Next step will be removing the **' '** values in UserId. 

In [None]:
df = df.filter(df.userId != '')

In [None]:
df.filter(df.userId == '').count()

In [None]:
df_pandas = df.toPandas()
df_pandas.isnull().sum()

Let's observe the missing values after the conversion.

In [None]:
df_pandas[df_pandas.isnull().any(axis=1)]

Since we will make analysis based on Chunk, it is not needed to drop the None values in artist, length, and song column. Because, they indicate that user is logged in but not listening any song yet therefore no length value.

In [None]:
print('Unique values in auth  column : \n{}'.format(df_pandas['auth'].unique()))
print('Unique values in gender  column : \n{}'.format(df_pandas['gender'].unique()))
print('Unique values in level  column : \n{}'.format(df_pandas['level'].unique()))
print('Unique values in method  column : \n{}'.format(df_pandas['method'].unique()))
print('Unique values in page  column : \n{}'.format(df_pandas['page'].unique()))
print('Unique values in status  column : \n{}'.format(df_pandas['status'].unique()))

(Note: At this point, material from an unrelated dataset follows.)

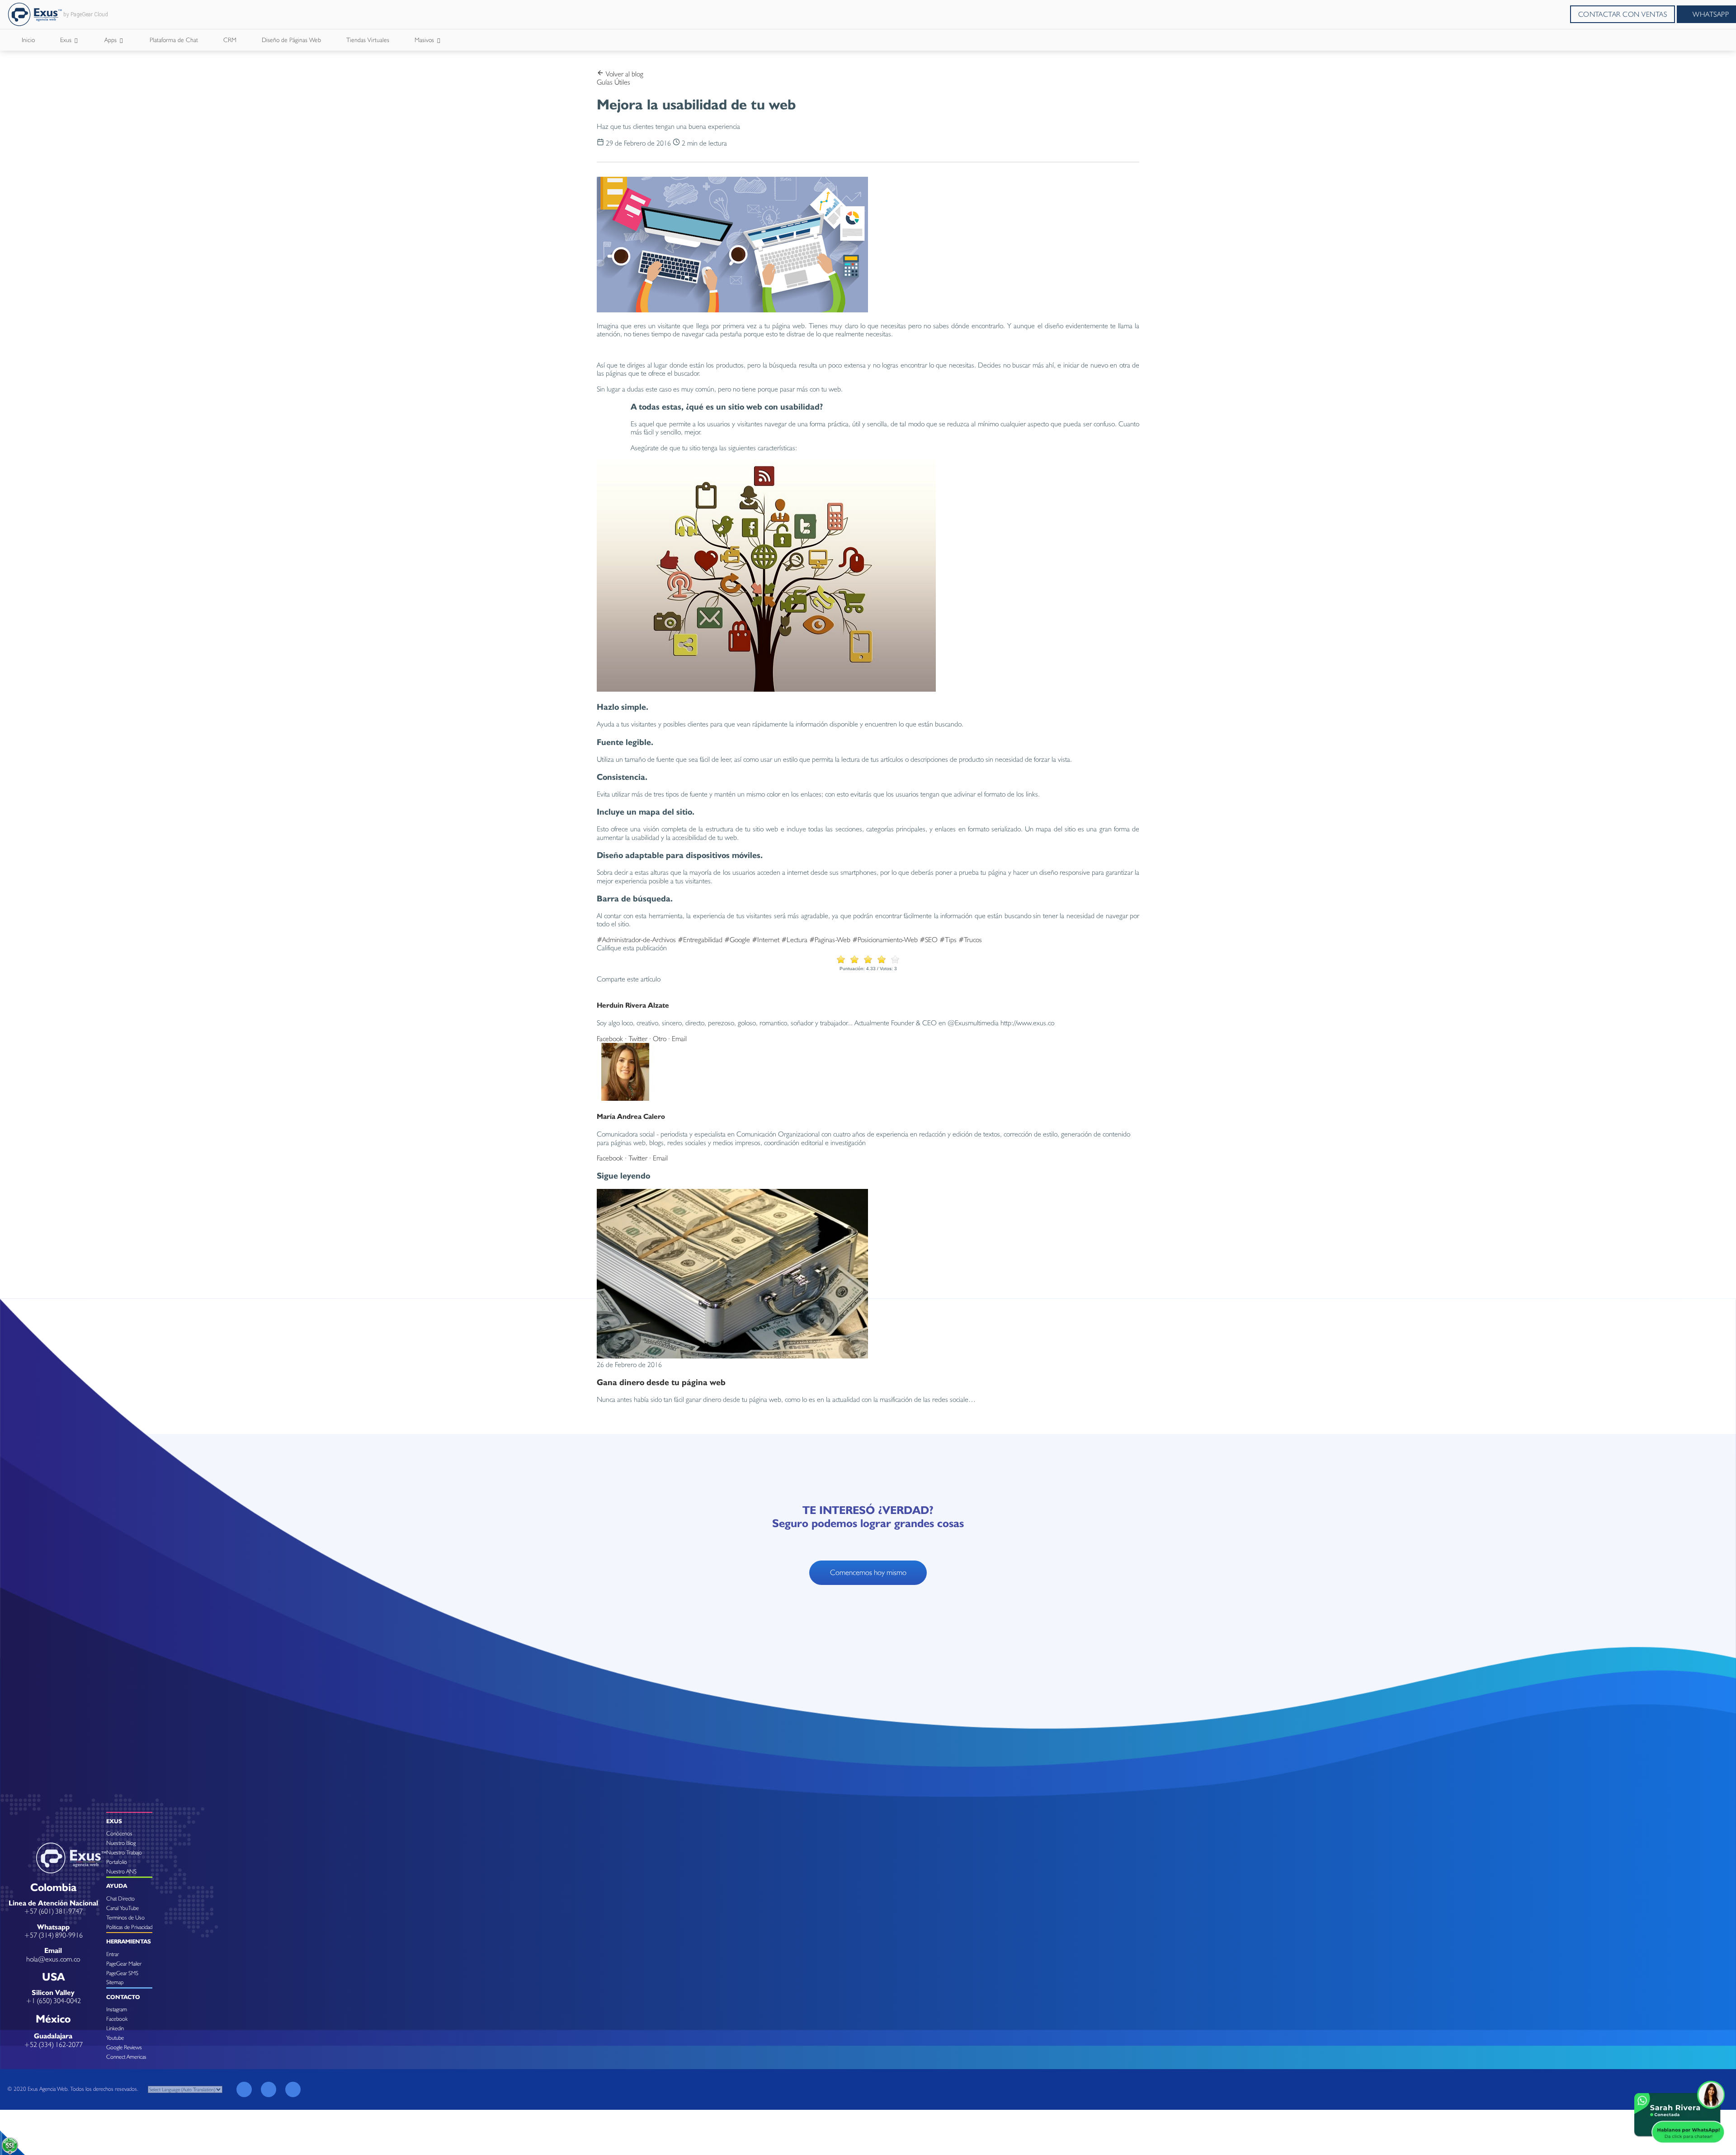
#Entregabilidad (700, 939)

It is seen that after dropping the ' ' values in UserId column, we also clean the FirstName, Gender, LastName, Location, Registration, and UserAgent columns which have the same missing number count as UserId ' ' count.

When we compare the unique values in dataset before and after the cleaning of UserId column, it is seen that we have lost two information in the auth column, Logged out and Guest. Additionaly, in the page column, we do not have Login, Registration, and Submit Registration informations anymore. 

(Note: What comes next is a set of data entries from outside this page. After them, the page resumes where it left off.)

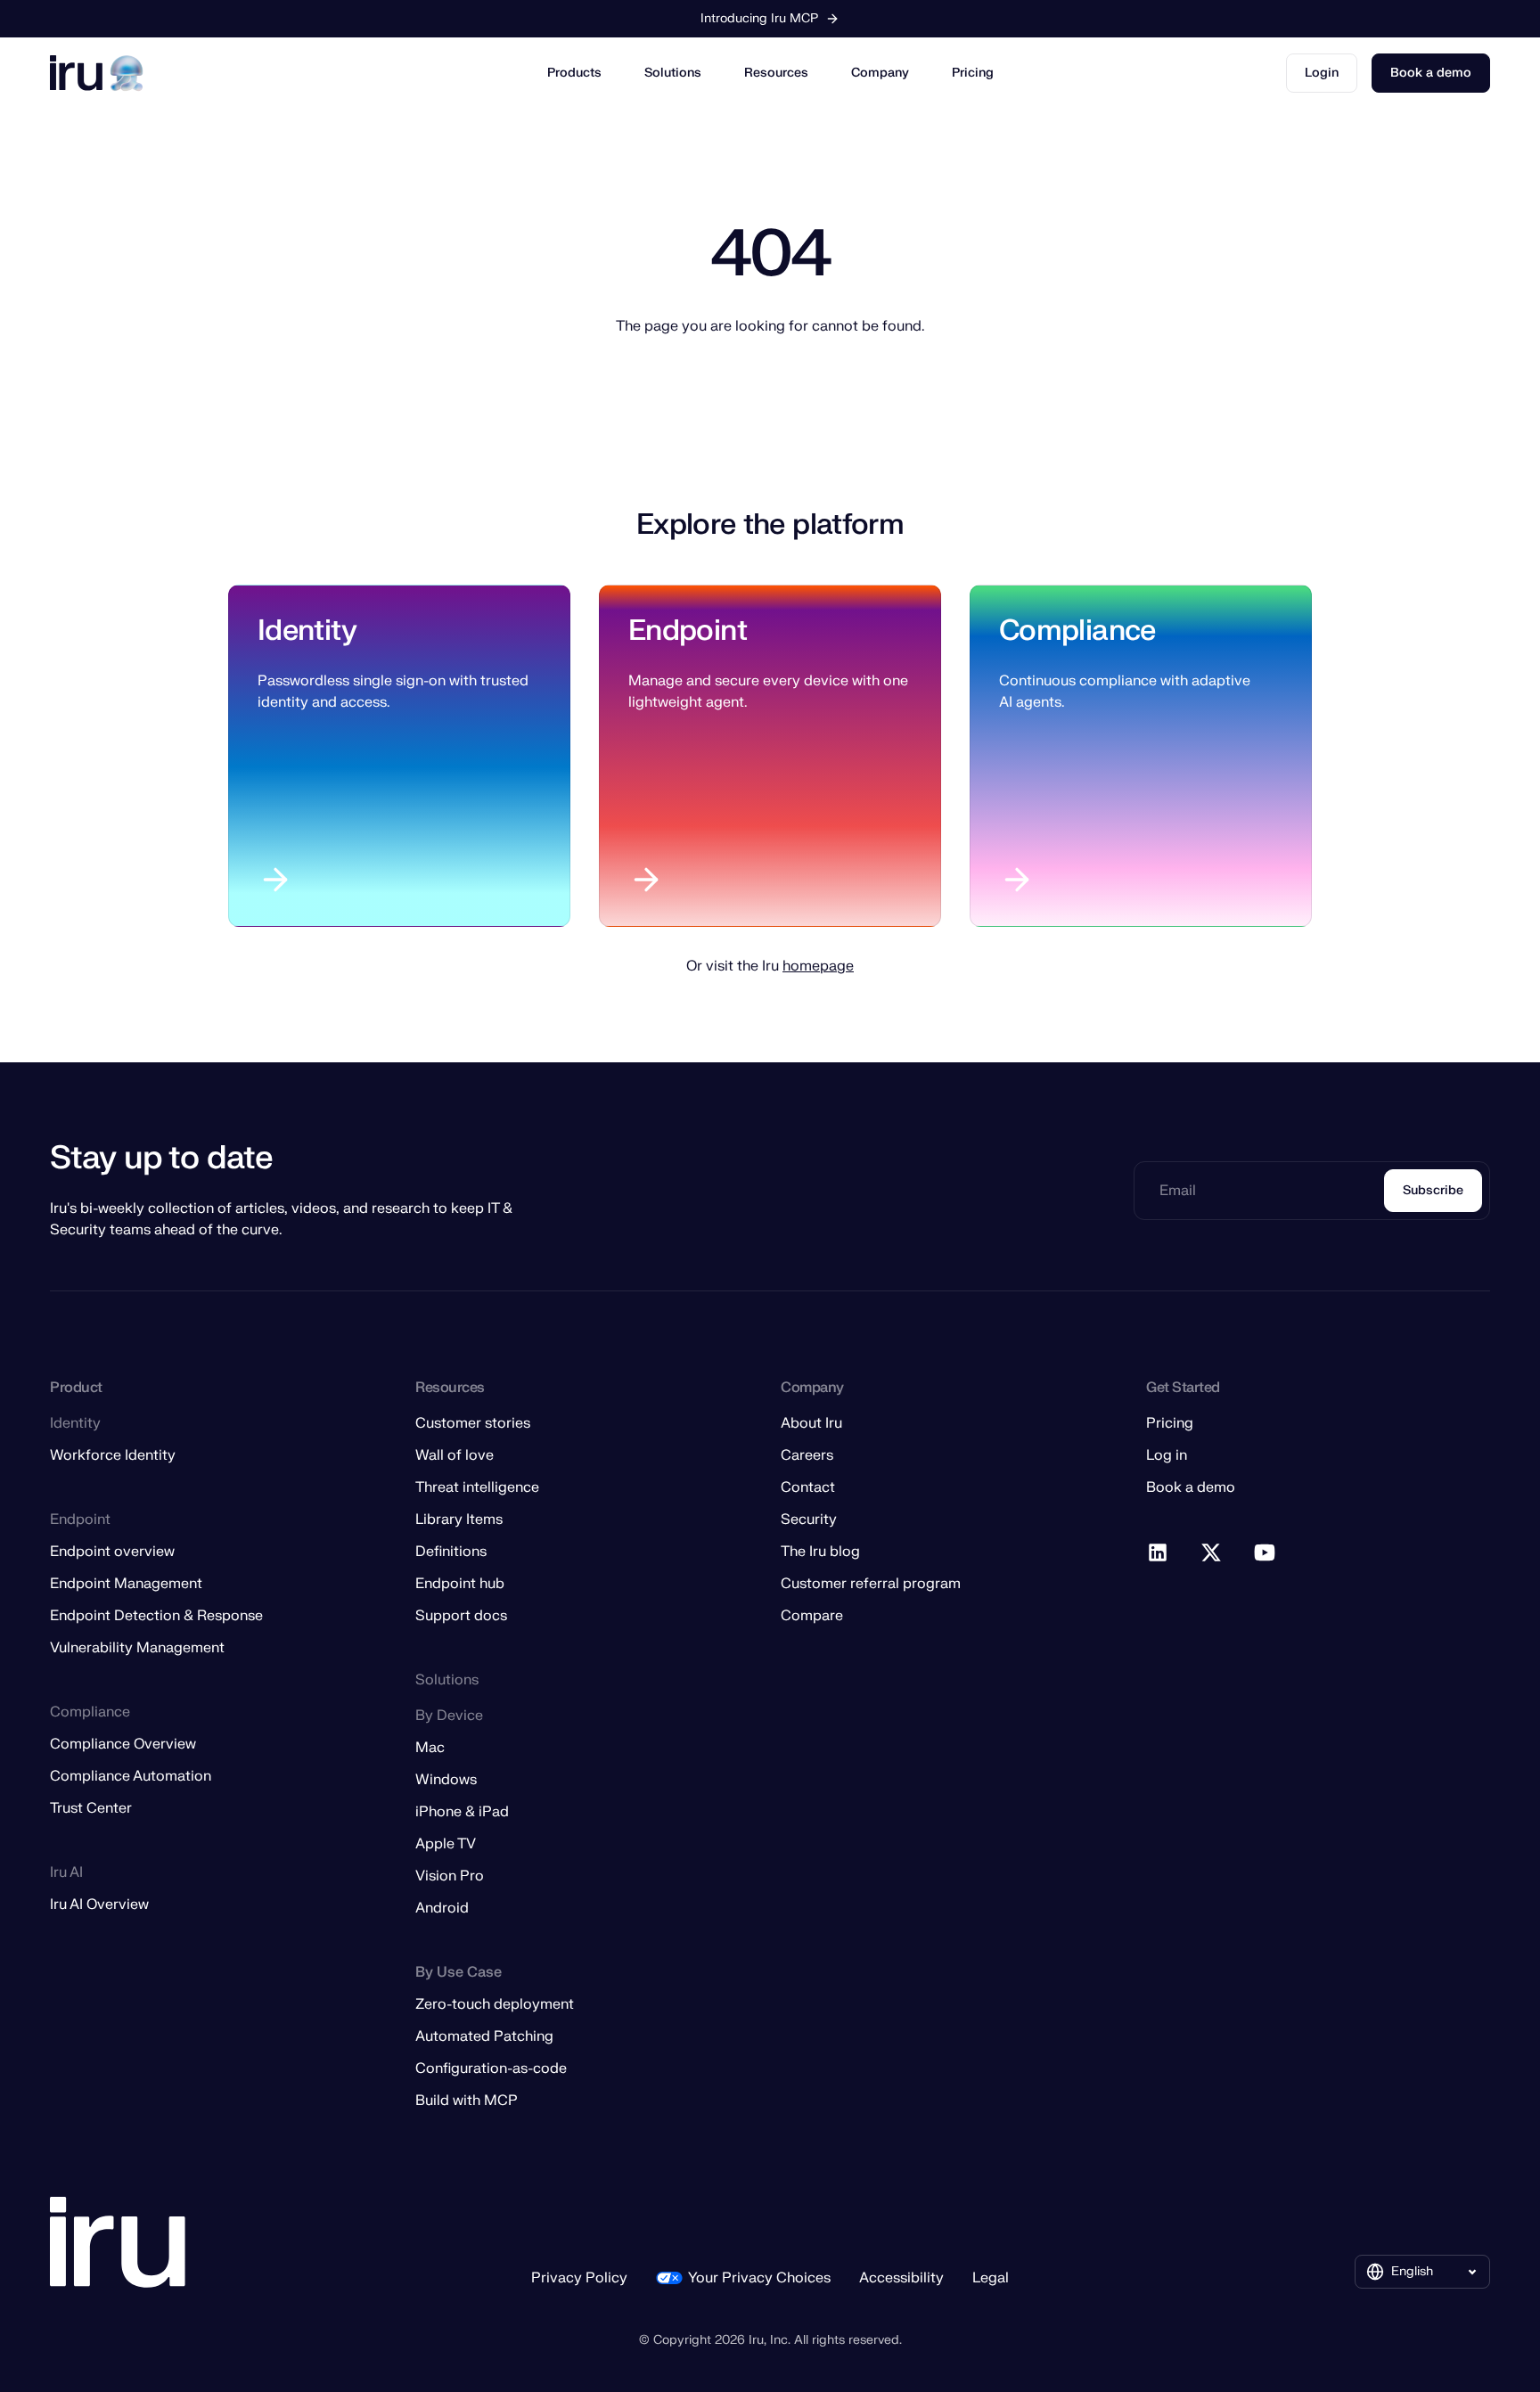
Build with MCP (466, 2100)
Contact (808, 1487)
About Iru (811, 1423)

Since we have dropped the *empty* user ıds, it might be logical in the sense of users without userid can be guests or logged out users. It make sense for page column also because the lost informations are related to guest users and logged out users.

It is also logical that we have lost None values in gender column, because guest users or logged out users do not have gender information. 



#### Converting The Timestamp

[1] https://pandas.pydata.org/pandas-docs/stable/reference/api/pandas.Timestamp.html

[2] https://stackoverflow.com/questions/13890935/does-pythons-time-time-return-the-local-or-utc-timestamp

[3] https://stackoverflow.com/questions/2265357/parse-date-string-and-change-format

In [None]:
df_pandas['ts'].head()

In [None]:
get_time = udf(lambda x: datetime.datetime.fromtimestamp(x / 1000.0).strftime("%Y-%m-%d %H:%M:%S"))
df = df.withColumn("time", get_time(df.ts))

In order to use Python function in Spark, I have used udf.

[1] https://changhsinlee.com/pyspark-udf/

[2] https://docs.databricks.com/spark/latest/spark-sql/udf-python.html

In [None]:
df_pandas = df.toPandas()

In [None]:
df_pandas.head()

Since the registration column is also in timestamp format, I will perform the same conversion of ts column for registration column.

In [None]:
df = df.withColumn('registration_time', get_time(df.registration))

In [None]:
df_pandas = df.toPandas()

In [None]:
df_pandas.head()

# Exploratory Data Analysis
When you're working with the full dataset, perform EDA by loading a small subset of the data and doing basic manipulations within Spark. In this workspace, you are already provided a small subset of data you can explore.

### Define Churn

Once you've done some preliminary analysis, create a column `Churn` to use as the label for your model. I suggest using the `Cancellation Confirmation` events to define your churn, which happen for both paid and free users. As a bonus task, you can also look into the `Downgrade` events.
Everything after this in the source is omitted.